A Simple Hedging System With Time Exit

This post is a follow-up to the previous one on a simple system for hedging long exposure during a market downturn. It was inspired by H. Krishnan’s book The Second Leg Down, in which he referred to an interesting research paper [1] on the power-law behaviour of the equity indices.  The paper states,

We find that the distributions for ∆t ≤4 days (1560 mins) are consistent with a power-law asymptotic behavior, characterized by an exponent α≈ 3, well outside the stable Levy regime 0 < α <2. .. For time scales longer than ∆t ≈4 days, our results are consistent with slow convergence to Gaussian behavior.

Basically, the paper says that the equity indices exhibit fatter tails in shorter time frames, from 1 to 4 days. We apply this idea to our breakout system.  We’d like to see whether the 4-day rule manifests itself in this simple strategy. To do so, we use the same entry rule as before, but with a different exit rule.   The entry and exit rules are as follows,

Short at the close when Close of today < lowest Close of the last 10 days

Cover at the close T days after entry (T=1,2,… 10)

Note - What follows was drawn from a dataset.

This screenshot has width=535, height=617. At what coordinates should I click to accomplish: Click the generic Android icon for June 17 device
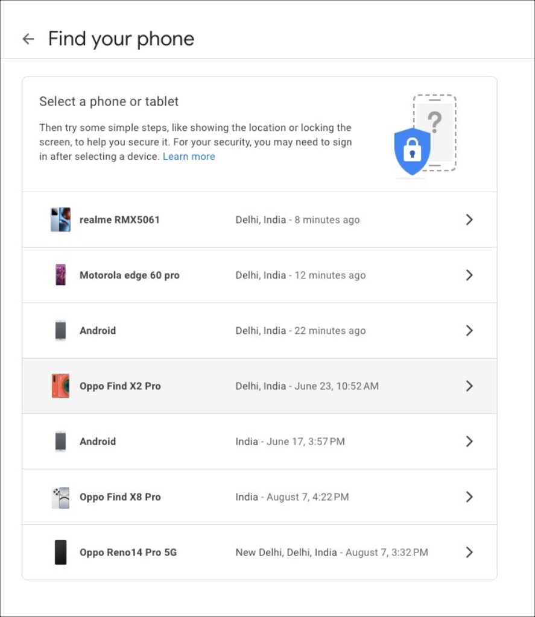point(60,442)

The system was backtested on SPY from 1993 to the present. Graph below shows the average trade PnL as a function of number of days in the trade,

Hedging system for protecting stock portfolios
Average trade PnL vs. days in trade

We observe that if we exit this trade within 4 days of entry, the average loss (i.e. the cost of hedging) is in the range of -0.2% to -0.4%, i.e. an average of -0.29% per trade. From day 5, the loss becomes much larger (more than double), in the range of -0.6% to -0.85%. The smaller average loss incurred during the first 4 days might be a result of the fat-tail behaviour.

This test shows that there is some evidence that the scaling behaviour demonstrated in Ref [1] still holds true today, and it manifested itself in this system.  More rigorous research should be conducted to confirm this.


[1] Gopikrishnan P, Plerou V, Nunes Amaral  LA, Meyer M, Stanley HE, Scaling of the distribution of fluctuations of financial market indices, Phys Rev E, 60, 5305 (1999).